Sur les axes routiers conduisant vers Alger, le dispositif de
sécurité a été renforcé, avec la multiplication de barrages où les conducteurs sont désormais conviés à marquer de brefs arrêts pour permettre aux gendarmes ou aux policiers, armes aux poings, d’observer l’intérieur des véhicules. Au palais du gouvernement, dont l’accès est fermé, des dizaines de travailleurs étaient déjà à pied d’oeuvre jeudi pour installer les échafaudages et entamer les travaux de remise en état de la façade détruite par l’explosion de mercredi.
Dans la rue Dr Saâdane, qui surplombe le palais, des centaines de voitures étaient stationnées en file indienne, leurs occupants, accoudés à la rambarde de sécurité, regardant ce qu’il était advenu du palais du gouvernement. "C’est triste à voir", a confié Chabane Raissi, un fonctionnaire de la poste, "spécialement venu pour voir de visu les images montrées par la télévision".
Des processions mortuaires se sont déroulées dans les cimetières de la capitale dans la journée, pour l’enterrement des victimes, selon un rite musulman.
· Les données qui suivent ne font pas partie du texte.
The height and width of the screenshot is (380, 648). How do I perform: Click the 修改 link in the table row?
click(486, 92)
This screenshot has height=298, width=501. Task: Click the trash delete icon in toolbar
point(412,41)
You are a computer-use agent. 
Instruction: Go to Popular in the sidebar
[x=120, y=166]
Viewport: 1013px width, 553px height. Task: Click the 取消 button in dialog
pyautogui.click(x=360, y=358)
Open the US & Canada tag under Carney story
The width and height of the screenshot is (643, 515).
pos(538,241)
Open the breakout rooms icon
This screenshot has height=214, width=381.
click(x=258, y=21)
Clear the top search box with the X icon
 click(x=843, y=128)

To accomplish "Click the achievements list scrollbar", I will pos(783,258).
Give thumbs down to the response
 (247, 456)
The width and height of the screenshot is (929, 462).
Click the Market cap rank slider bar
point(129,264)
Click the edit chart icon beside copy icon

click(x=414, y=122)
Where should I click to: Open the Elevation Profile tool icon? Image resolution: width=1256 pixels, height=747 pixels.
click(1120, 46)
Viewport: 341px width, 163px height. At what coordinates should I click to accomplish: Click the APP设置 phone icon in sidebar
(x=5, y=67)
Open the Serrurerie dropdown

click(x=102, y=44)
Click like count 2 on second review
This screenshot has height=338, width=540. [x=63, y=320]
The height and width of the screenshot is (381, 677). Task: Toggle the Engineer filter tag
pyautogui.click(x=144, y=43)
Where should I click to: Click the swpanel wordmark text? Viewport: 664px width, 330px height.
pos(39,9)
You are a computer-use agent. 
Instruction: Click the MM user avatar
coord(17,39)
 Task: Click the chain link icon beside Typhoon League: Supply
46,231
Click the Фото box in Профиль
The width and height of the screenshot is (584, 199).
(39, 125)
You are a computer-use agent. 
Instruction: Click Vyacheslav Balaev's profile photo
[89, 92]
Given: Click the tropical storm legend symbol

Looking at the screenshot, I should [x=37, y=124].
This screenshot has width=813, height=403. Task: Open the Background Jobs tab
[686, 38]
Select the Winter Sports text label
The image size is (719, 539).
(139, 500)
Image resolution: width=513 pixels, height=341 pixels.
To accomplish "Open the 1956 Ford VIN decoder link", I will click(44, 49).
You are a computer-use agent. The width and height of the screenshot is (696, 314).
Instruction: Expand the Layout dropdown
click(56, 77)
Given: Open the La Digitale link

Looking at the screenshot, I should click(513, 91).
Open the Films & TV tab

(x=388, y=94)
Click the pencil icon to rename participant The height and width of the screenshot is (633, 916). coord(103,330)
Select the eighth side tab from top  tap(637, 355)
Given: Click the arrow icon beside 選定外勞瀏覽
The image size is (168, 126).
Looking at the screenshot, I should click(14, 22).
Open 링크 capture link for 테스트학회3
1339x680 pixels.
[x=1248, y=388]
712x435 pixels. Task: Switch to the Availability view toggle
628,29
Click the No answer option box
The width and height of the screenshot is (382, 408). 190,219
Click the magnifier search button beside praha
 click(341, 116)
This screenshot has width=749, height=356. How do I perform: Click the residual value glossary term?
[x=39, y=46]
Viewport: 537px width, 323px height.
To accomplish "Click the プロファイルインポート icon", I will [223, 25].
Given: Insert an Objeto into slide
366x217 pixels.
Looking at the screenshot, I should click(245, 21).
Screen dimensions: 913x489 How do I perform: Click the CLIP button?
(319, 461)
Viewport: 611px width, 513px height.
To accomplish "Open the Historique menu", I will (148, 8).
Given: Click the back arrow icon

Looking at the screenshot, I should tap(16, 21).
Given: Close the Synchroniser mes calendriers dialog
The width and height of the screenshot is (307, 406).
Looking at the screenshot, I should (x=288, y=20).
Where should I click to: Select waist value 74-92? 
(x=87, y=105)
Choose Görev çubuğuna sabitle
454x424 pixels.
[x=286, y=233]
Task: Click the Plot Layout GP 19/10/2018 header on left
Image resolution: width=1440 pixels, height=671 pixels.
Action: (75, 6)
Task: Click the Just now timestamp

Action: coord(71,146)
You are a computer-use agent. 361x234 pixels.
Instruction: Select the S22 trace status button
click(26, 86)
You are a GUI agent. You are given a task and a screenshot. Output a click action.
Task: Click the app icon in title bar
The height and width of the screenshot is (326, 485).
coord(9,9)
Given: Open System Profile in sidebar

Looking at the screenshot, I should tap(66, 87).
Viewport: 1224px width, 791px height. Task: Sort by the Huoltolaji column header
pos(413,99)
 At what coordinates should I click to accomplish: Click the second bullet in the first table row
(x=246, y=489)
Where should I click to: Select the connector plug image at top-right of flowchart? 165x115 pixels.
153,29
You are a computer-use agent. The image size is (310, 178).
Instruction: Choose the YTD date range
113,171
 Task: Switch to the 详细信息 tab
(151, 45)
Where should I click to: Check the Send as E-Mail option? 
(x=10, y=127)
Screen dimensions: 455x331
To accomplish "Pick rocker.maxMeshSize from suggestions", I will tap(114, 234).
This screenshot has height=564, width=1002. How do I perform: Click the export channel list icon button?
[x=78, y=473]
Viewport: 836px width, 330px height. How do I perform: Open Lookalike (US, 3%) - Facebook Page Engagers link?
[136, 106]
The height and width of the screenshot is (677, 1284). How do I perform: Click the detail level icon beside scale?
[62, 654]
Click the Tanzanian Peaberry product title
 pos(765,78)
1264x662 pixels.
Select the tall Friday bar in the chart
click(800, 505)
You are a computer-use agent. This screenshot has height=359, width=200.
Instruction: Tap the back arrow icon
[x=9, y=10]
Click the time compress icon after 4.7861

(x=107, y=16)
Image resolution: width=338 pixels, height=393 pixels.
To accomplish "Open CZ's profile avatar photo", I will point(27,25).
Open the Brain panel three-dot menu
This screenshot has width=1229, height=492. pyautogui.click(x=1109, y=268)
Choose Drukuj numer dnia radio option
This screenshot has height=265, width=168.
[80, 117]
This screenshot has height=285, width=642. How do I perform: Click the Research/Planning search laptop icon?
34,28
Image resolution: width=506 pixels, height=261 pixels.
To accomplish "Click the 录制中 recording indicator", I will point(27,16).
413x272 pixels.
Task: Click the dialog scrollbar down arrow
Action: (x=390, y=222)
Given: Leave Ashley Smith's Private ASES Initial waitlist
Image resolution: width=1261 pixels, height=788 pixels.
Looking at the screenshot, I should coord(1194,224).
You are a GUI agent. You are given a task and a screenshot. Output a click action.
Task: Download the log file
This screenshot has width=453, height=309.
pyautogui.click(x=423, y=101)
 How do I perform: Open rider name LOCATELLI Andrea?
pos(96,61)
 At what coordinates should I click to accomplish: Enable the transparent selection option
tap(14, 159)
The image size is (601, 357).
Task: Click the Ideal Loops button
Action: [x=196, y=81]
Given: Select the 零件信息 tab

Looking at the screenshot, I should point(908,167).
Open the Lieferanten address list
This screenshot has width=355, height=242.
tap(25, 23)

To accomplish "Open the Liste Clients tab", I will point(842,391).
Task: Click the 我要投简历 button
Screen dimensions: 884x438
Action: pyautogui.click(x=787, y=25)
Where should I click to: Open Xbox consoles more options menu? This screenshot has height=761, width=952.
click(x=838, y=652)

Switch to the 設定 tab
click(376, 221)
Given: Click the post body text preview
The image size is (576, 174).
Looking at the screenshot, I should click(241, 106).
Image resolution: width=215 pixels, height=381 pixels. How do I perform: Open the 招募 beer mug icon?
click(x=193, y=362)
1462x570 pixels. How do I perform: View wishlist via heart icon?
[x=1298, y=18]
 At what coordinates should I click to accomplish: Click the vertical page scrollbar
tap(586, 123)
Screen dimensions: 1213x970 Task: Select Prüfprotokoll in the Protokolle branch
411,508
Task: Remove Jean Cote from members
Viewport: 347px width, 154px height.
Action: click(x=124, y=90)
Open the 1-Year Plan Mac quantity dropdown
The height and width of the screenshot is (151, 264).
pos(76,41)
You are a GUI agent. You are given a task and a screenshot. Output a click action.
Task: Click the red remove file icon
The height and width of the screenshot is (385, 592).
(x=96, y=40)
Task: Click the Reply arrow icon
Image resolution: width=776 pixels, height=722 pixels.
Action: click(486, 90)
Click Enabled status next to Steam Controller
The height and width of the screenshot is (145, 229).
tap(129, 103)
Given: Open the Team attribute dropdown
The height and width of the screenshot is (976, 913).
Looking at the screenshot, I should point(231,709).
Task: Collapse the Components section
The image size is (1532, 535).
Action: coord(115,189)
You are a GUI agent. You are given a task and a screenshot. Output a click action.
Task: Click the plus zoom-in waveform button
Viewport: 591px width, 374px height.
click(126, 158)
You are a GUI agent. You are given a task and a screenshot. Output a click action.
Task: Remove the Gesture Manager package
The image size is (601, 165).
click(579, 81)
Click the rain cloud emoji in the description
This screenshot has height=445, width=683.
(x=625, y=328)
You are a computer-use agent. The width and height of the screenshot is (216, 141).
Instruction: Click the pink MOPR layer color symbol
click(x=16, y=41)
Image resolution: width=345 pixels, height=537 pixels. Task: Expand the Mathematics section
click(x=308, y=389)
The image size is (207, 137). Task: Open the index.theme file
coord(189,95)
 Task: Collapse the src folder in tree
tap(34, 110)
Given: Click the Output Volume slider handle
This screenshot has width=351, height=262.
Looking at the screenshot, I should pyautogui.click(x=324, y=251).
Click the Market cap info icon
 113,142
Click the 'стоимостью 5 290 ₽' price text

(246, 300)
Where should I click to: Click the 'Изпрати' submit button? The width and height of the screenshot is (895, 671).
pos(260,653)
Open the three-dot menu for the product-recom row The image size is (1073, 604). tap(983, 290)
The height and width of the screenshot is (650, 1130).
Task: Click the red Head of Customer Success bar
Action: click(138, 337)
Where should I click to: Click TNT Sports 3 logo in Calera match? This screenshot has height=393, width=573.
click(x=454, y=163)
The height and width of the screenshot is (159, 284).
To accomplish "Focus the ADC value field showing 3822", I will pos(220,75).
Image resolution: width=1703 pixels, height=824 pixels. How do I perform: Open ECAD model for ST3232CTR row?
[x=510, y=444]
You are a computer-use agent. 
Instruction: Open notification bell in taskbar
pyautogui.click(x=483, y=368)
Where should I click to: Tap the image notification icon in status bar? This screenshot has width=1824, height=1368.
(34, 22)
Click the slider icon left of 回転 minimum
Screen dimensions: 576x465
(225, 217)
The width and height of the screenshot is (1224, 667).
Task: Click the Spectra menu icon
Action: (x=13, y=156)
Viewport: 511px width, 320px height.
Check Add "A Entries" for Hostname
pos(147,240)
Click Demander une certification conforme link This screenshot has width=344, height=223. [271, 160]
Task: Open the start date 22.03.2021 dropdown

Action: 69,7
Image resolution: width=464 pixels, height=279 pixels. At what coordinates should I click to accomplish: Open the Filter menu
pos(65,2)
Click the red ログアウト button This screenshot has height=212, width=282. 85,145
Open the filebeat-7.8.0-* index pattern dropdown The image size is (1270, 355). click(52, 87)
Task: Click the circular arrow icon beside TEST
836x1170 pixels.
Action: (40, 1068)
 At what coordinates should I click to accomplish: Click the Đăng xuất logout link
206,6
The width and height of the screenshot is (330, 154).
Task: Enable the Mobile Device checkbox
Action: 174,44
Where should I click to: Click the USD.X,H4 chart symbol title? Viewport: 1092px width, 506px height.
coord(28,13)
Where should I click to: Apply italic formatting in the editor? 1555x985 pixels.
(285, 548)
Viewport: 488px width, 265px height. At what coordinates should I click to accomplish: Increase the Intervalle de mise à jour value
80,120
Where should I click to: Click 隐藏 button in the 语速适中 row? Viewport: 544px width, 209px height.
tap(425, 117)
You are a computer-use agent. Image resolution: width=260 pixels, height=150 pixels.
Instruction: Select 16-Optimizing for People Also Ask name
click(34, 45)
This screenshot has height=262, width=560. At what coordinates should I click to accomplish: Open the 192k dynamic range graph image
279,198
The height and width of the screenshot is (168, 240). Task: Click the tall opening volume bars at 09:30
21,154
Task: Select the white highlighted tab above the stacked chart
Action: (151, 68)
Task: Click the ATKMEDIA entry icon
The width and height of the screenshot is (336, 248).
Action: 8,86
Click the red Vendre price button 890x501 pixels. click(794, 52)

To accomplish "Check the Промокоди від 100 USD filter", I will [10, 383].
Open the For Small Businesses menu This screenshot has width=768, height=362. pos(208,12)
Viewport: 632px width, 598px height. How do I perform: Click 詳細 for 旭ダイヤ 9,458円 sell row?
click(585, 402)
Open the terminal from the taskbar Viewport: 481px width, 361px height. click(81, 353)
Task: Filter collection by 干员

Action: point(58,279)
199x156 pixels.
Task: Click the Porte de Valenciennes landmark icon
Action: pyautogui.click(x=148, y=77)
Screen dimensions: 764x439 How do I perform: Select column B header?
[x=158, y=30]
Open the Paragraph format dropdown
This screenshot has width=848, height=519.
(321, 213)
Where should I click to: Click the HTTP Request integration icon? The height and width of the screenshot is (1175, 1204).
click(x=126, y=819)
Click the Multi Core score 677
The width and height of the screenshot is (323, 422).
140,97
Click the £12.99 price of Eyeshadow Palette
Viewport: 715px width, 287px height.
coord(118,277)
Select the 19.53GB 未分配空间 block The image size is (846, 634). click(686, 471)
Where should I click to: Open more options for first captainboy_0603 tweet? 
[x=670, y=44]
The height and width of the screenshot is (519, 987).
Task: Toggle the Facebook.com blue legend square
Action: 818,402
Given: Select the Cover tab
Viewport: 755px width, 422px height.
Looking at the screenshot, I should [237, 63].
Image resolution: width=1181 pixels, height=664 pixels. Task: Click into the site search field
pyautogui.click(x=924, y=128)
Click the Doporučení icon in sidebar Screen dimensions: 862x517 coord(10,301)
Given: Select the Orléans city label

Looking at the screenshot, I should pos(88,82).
D’autres familles ayant perdu les leurs ont préféré attendre vendredi, jour des prières, pour les enterrer.
"Il revenait d’une mission au sud du pays. Il attendait le véhicule de service devant le portail de la protection civile quand la première bombe a explosé", a raconté, en larmes, le fils d’un
pompier en enterrant son père au cimetière de Bousekloune, à l’est d’Alger.
Par ailleurs, le ministre de l’Intérieur Yazid Zerhouni a fait la tournée des hôpitaux algérois où les blessés ont été évacués après les attentats. L’occasion de communiquer le dernier bilan, 33 morts et 57 blessés, et de s’exprimer sur les deux attentats. Il a imputé ces violences au GSPC, désormais branche d’Al-Qaïda au Maghreb, qui a revendiqué ces attentats dès mercredi.
La veille, le chef du gouvernement, Abdelaziz Belkhadem, avait qualifié les attentats de "provocation médiatique" avant les élections de mai, prévenant les auteurs des attentats que "le peuple algérien n’accepte pas leur approche et leur style, comme il refuse la violence et le terrorisme".
La classe politique algérienne, de son côté, a condamné les deux attentats. Mais des formations comme le Mouvement démocratique et social (marxiste) et le Front des forces socialistes (FFS) ont imputé, chacun selon son analyse, le retour des attentats à l’échec
de la politique de réconciliation nationale du président algérien Abdelaziz Bouteflika et la "faillite" de la thèse officielle du "terrorisme résiduel".